Mining industry opposes Eskom's cash hunt
“Eskom’s survival cannot be based on continuing huge tariff increases,” the Minerals Council South Africa said on Friday, ahead of its testimony to the National Energy Regulator of South Africa (Nersa) opposing Eskom’s request for an additional R27.3-billion in revenue.
The additional revenue is intended to compensate for revenue shortfalls and cost overruns during Eskom’s 2018/19 financial year. Eskom has defined these amounts as:
• R5.5bn in respect of revenue shortfalls;
• R14.1bn in respect of coal (R12.4bn) and coal-related costs (R1.6bn);
• R3.3bn in respect of operating costs; and
• R3.4bn in respect of open gas cycle turbines usage.
Henk Langenhoven, chief economist at the Minerals Council, will present to Nersa the mining employers' view that Eskom's application would effectively increase already high electricity tariffs by a further 15% on average.
In a statement ahead of Friday's testimony, the council asserts Eskom’s revenue shortfalls and cost overruns are due to mismanagement on the organisation’s part, “and it seems inconceivable that the costs of this mismanagement should be passed on to household and business consumers.”
Eskom's revenue shortfalls, the council said, are due to load-shedding and load-curtailment, “a function of years of mismanagement and neglect of plant maintenance.”
“The excessive coal costs, the biggest factor at play here, are a function of Eskom opting over the years to sign expensive short- and medium-term coal contracts, and to reduce investment in and neglect of the more cost effective cost-plus mines and the even cheaper fixed-price long-term coal contracts,” it argues. “The latter category mines also had to revert to more costly short- and medium-term supplementary sources of coal.”

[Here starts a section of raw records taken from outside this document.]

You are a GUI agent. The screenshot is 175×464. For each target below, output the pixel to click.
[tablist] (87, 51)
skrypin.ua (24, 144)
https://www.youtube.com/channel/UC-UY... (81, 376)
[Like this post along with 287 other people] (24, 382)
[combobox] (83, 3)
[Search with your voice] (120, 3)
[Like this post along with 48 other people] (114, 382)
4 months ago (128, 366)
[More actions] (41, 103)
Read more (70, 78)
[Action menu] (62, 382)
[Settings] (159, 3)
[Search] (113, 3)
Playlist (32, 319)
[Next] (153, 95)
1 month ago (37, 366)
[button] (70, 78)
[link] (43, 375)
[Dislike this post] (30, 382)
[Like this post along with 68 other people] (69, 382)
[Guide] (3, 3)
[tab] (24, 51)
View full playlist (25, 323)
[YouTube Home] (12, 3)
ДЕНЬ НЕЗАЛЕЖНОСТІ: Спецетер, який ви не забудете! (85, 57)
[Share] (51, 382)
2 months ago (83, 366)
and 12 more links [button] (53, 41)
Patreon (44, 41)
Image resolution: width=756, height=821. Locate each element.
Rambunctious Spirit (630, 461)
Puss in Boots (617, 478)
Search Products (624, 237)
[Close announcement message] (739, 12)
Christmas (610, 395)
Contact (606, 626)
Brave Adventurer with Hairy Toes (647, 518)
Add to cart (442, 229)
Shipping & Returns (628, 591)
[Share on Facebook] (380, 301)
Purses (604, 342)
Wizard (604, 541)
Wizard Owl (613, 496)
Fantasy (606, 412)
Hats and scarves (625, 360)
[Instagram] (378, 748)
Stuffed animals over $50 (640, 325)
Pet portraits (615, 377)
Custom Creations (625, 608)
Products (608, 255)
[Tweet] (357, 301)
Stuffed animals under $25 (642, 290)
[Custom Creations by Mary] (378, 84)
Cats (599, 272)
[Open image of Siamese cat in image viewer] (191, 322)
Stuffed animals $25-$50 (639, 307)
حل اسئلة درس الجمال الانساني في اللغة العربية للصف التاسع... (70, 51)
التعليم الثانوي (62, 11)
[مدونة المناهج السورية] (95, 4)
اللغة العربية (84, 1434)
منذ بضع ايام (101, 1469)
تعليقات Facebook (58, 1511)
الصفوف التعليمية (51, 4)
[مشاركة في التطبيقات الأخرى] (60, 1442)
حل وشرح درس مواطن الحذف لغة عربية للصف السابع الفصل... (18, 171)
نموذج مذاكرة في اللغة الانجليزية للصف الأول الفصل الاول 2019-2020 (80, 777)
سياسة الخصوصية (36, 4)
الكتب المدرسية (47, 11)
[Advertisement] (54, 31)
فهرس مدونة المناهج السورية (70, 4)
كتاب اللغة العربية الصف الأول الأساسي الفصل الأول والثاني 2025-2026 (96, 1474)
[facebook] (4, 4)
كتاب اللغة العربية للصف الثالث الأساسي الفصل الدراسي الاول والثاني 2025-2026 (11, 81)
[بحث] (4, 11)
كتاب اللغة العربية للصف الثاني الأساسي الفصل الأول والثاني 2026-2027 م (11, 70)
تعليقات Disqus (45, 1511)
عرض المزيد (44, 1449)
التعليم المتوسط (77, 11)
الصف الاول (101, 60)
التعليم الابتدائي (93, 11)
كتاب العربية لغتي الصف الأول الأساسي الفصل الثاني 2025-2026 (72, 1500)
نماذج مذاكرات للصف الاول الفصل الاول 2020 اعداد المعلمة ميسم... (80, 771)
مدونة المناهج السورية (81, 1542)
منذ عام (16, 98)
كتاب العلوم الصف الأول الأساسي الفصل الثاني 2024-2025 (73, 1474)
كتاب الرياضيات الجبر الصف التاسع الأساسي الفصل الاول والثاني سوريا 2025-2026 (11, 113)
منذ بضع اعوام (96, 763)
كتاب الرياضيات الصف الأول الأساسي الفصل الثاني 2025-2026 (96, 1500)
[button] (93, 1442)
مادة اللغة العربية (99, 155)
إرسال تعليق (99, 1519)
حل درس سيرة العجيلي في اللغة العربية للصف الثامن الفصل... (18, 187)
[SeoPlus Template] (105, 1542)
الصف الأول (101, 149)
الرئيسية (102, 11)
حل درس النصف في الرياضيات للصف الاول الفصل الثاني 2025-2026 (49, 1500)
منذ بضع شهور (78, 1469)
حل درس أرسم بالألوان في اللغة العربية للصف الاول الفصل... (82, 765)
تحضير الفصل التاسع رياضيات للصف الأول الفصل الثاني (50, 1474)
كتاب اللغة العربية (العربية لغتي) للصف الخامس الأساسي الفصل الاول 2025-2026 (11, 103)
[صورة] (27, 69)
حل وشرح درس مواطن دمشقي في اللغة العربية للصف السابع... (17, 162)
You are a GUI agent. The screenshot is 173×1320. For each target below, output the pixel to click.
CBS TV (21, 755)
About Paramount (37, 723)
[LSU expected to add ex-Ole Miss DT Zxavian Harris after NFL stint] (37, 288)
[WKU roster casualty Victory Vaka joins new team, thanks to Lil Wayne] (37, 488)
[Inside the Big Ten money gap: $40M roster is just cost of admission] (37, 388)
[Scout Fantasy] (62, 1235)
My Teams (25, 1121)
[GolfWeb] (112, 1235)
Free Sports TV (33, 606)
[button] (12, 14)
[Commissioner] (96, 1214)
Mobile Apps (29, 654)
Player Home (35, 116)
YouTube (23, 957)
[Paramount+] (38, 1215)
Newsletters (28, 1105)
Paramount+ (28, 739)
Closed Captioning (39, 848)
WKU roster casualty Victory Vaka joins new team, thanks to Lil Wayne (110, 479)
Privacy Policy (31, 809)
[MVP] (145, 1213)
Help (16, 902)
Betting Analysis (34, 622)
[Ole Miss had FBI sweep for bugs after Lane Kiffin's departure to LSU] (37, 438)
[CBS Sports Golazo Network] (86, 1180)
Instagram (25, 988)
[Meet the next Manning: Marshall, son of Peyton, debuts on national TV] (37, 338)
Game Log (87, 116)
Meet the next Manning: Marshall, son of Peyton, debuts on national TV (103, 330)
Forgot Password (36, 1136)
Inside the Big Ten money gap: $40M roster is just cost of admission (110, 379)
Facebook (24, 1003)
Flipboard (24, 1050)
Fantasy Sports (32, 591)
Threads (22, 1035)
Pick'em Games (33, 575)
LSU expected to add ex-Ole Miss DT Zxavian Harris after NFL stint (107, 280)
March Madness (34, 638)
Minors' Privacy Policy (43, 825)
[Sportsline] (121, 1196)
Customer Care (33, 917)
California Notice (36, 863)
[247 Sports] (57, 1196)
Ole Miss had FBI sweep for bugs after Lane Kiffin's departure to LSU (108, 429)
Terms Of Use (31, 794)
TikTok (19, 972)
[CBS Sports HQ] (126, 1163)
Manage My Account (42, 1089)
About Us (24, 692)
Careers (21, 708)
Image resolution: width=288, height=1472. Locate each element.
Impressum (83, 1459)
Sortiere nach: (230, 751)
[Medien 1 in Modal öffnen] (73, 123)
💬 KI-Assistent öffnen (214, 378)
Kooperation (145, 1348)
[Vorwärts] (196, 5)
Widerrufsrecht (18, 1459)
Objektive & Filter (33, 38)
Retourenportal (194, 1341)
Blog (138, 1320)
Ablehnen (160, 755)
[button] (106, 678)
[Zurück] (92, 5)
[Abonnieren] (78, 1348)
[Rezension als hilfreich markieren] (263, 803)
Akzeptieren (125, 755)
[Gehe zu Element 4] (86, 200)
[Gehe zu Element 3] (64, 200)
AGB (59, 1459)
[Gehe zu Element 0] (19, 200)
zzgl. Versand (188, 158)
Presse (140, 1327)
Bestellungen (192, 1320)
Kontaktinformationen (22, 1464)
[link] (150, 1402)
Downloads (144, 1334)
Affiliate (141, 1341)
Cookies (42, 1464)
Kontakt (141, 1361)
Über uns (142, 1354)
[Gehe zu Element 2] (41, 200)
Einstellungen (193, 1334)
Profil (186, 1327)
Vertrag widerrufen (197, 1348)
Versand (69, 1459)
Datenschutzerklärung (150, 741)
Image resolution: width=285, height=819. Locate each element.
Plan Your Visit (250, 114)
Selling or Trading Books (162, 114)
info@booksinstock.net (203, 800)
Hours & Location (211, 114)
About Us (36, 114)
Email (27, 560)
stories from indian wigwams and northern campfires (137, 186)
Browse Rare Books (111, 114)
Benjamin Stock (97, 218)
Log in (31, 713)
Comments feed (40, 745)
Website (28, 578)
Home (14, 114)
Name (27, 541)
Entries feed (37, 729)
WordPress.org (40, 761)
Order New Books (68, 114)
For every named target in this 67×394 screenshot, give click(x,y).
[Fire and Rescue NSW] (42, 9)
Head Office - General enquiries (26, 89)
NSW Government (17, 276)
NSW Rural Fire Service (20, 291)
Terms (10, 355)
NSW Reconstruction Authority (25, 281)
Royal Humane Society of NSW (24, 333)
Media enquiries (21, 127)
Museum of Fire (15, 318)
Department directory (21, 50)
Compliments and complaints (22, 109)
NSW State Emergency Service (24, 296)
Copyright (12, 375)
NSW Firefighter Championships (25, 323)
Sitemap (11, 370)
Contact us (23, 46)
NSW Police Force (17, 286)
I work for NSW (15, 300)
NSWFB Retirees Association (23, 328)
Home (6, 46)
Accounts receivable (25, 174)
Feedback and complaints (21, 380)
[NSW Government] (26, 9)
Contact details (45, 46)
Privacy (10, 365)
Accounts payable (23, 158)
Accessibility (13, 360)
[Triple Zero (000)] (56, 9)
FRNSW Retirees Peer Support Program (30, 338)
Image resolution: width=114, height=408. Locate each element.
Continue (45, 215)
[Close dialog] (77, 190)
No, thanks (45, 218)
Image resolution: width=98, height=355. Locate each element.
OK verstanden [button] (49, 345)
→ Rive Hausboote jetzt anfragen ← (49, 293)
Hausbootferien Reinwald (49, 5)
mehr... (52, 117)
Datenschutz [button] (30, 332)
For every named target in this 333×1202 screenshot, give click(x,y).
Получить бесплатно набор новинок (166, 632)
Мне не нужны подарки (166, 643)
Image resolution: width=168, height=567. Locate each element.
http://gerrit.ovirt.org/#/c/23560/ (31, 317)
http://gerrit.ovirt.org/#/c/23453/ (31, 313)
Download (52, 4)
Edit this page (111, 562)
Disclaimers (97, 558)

Eskom's “bloated workforce” was also blasted by the mining industry.
It contrasted a 43% increase in the size of the workforce since 2007 to only 3.5% additional production capacity.
“This is even worse when one considers the Eskom’s energy availability factor has fallen from 87.5% to 69% in the same period, suggesting efficiency has deteriorated drastically in the period. And average salaries at Eskom are extremely high.”
Langenhoven said job losses were a serious risk if Eskom's application was granted.
“The council’s economic modelling suggests the granting of Eskom’s application will result in more than 8,200 job losses at marginal mining operations. There would doubtless be equivalent impacts elsewhere in the economy. All of this could have been prevented had Eskom been run efficiently,” he said.
Noting that tariff increases of more than 523% since 2008 had already led to a decline in electricity sales volumes, the council argued: “Should the historical tariff increases be extended through the granting of this application, this trend of reduced demand will continue, cutting Eskom’s revenues even further. That may prompt Eskom to ask for a new regulatory clearing account next year, when this comes to fruition. This would be truly a ‘death spiral’.”